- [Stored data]
....................
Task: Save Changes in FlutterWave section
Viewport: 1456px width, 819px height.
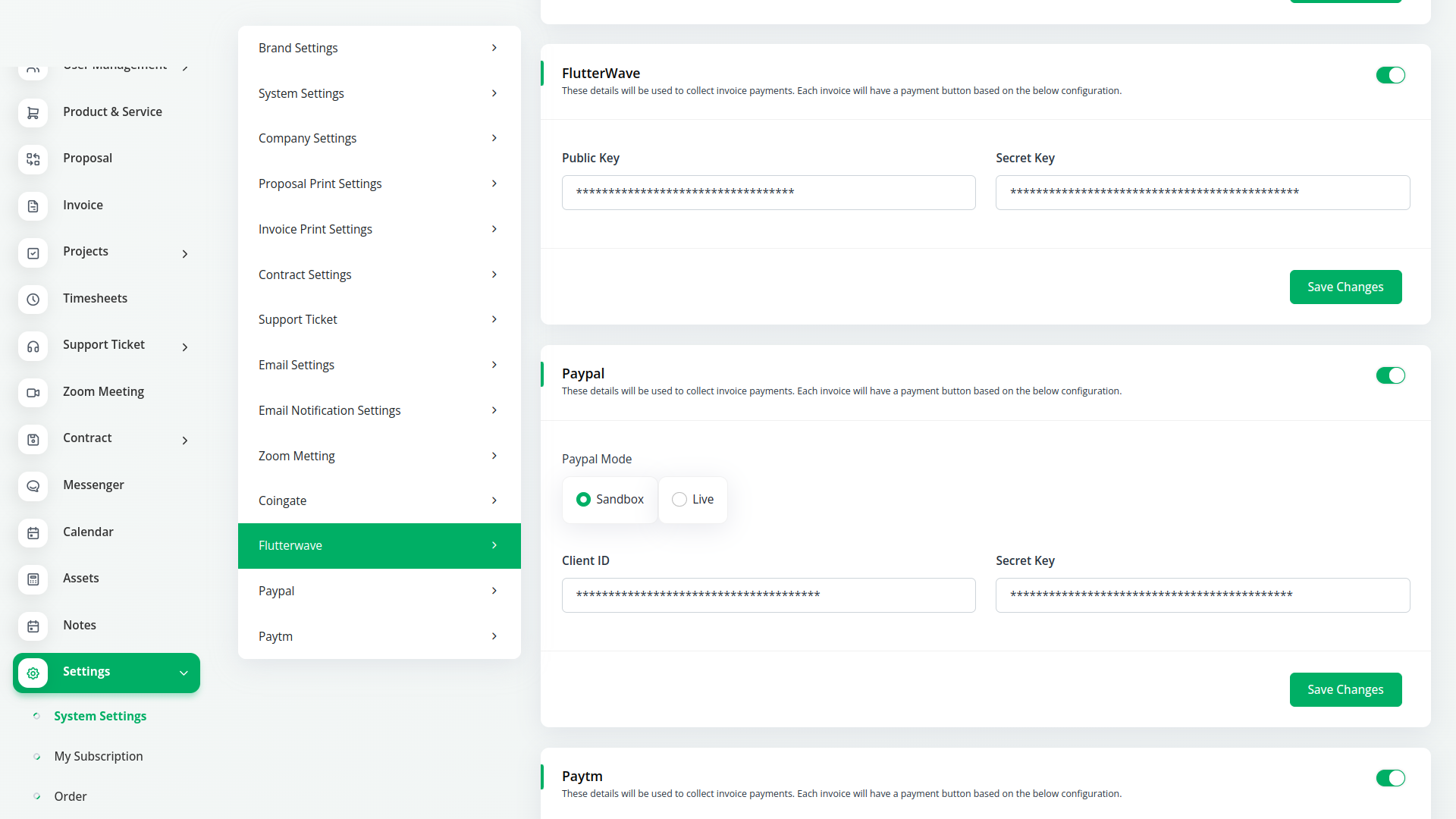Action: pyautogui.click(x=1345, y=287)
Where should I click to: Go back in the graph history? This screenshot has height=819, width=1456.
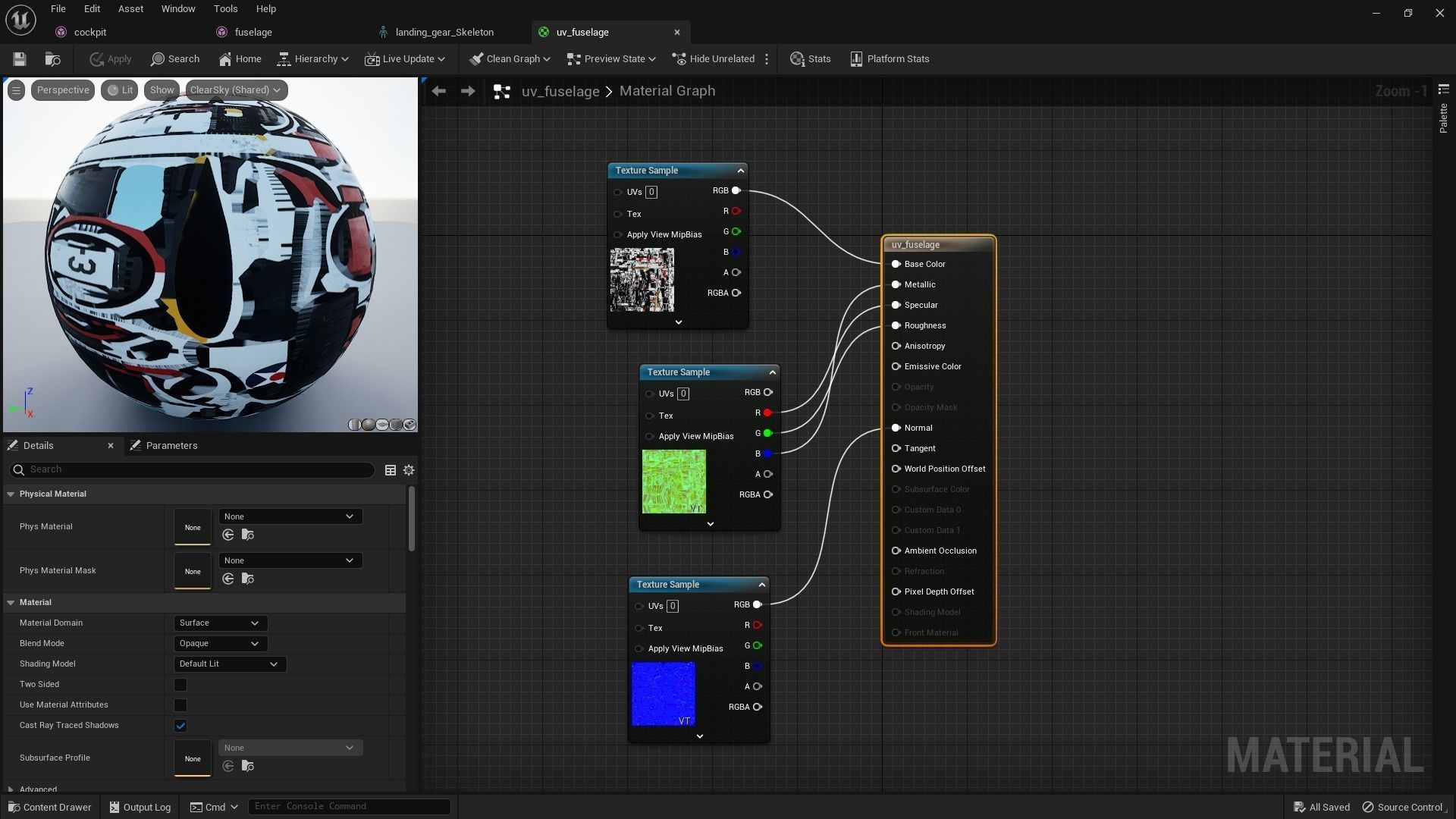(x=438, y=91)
....................
- [Task prompt] Write out each line exactly, from the one containing "Viewport: 1456px width, 819px height." through the end of the entries, and skip the pictures.

- [Result]
Viewport: 1456px width, 819px height.
Action: pyautogui.click(x=1345, y=287)
Where should I click to: Go back in the graph history? This screenshot has height=819, width=1456.
(x=438, y=91)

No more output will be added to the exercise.